Perhaps we like to think that these days our obsession with food and its preparation — from Delia to Jamie to Nigella and Sophie and beyond — is somehow something new, but all you have to do is think of the Last Supper to know that food has always been woven intimately in to the stories we tell.
That said, these days we are especially aware of how what we eat marks us out: the critic Adam Gopnik has noted that Ian McEwan’s portrait of Henry Perowne, in Saturday, making a bouillabaisse is “obviously painting a picture of l’homme bourgeois as he is today, his hands filled with fish, his mind with intimations of terror”. Terror, because Perowne is watching the build-up to the Iraq war as he cooks, and brooding on the state of the world. However, as Gopnik rightly notes, “it’s a tribute to McEwan’s powers of persuasion that the scene would never work that way in reality. You can’t idly make a bouillabaisse while you brood on modern life any more than you can idly make a cassoulet; these are nerve-racking concoctions”.
There is, on McEwan’s refreshingly low-fi website, a detailed recipe for the fish stew if you click through to Saturday (there: now you’ll know the answer when Anne Robinson asks you, “What do Ian McEwan and Jane Green have in common?”) but, when it comes to the fictional kitchen, I’m more inclined to busk. I don’t much like recipes in the first place — well, I like to read them, but when it comes to actually cooking I’d rather follow my nose.
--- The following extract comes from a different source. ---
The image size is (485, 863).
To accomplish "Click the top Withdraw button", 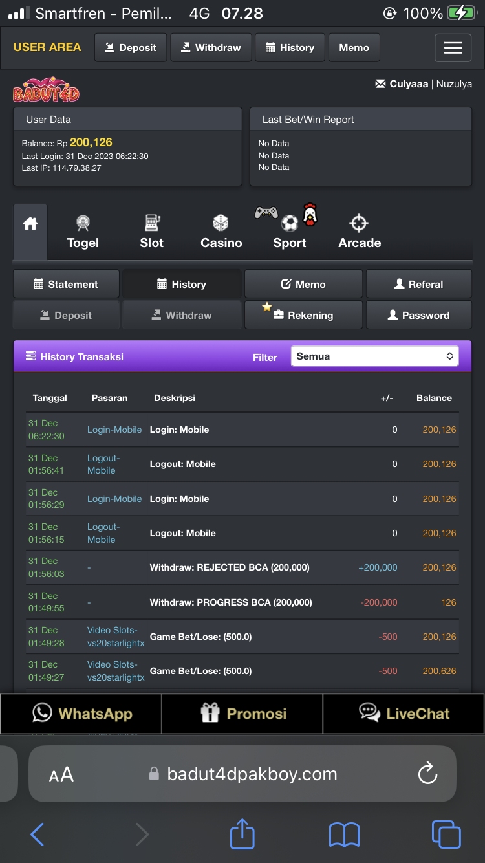I will [x=211, y=48].
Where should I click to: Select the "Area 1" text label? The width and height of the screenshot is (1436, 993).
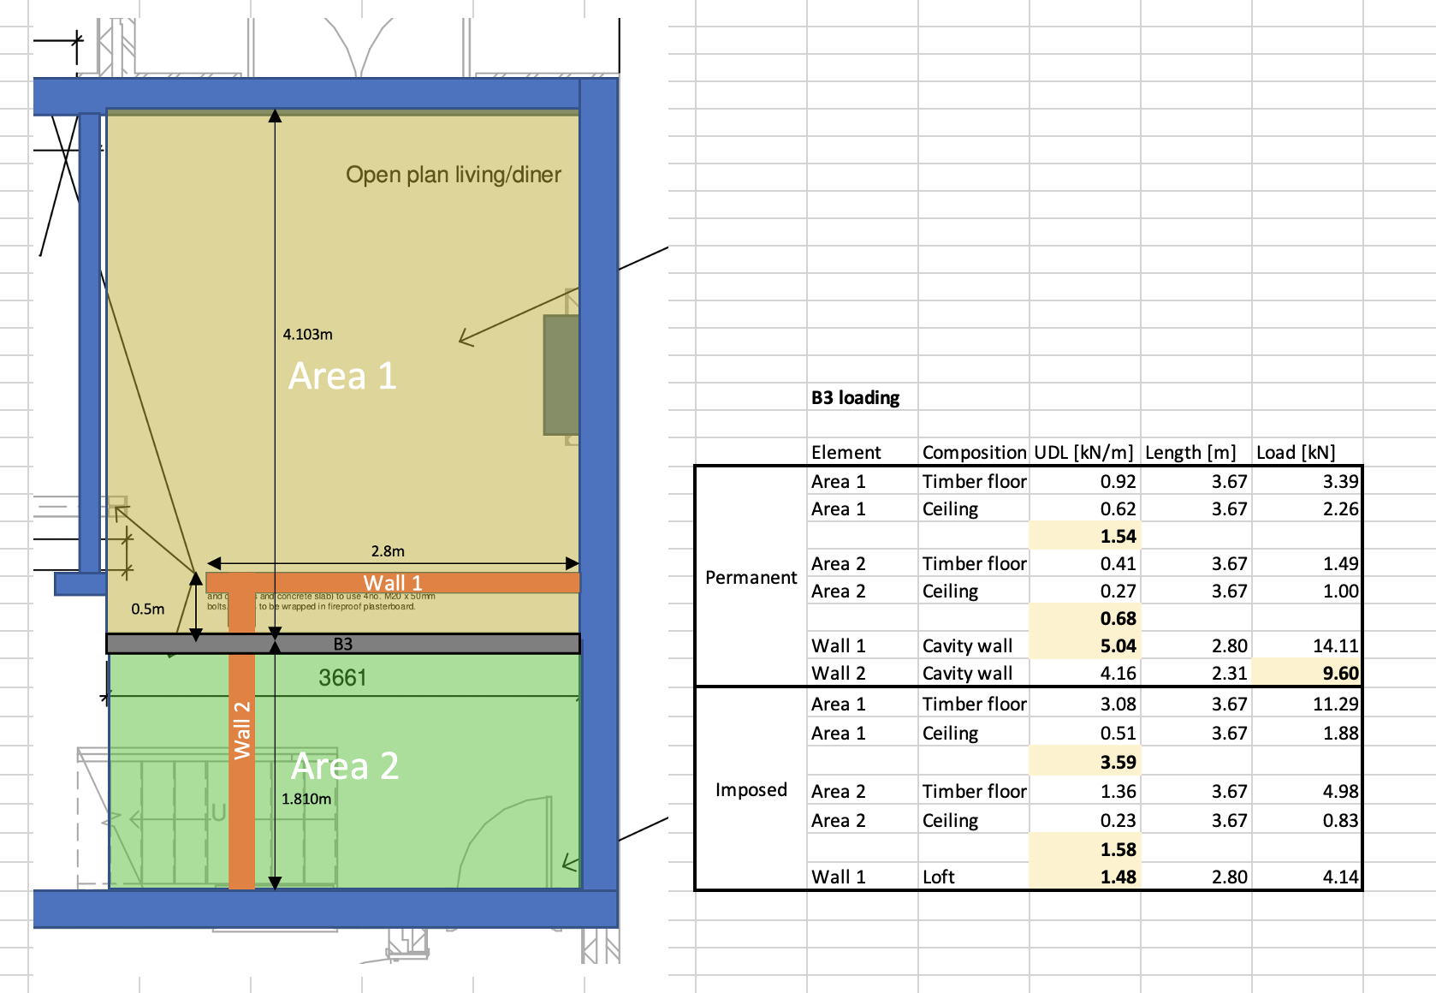click(342, 377)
So much better, then, to turn to the classics. “‘Queequeg,’ said I, ‘do you think we can make a supper for us both on one clam?’ ” But there was more than one clam, it turned out, the dish served to Ishmael and his chum in the chapter of Moby-Di*ck entitled, simply, Chowder. “It was made of small juicy clams, scarcely bigger than hazel nuts, mixed with pounded ship biscuit, and salted pork cut up into little flakes; the whole enriched with butter, and plentifully seasoned with pepper and salt.”
Put them all together and heat for a simple, rich first course — minus, in my case, the ship biscuit, but I hope you’ll forgive. What to come after? Boeuf en daube it would not be, not least because it’s pretty clear from To the Lighthouse that Virginia Woof didn’t know much about cooking (she had servants to do that for her, after all). “The beef, the bayleaf, and the wine — all must be done to a turn. To keep it waiting was out of the question. Yet of course tonight, of all nights, out they went, and they came in late, and things had to be sent out, things had to be kept hot; the boeuf en daube would be entirely spoiled.” A beef stew you can’t keep waiting can’t be called a stew at all.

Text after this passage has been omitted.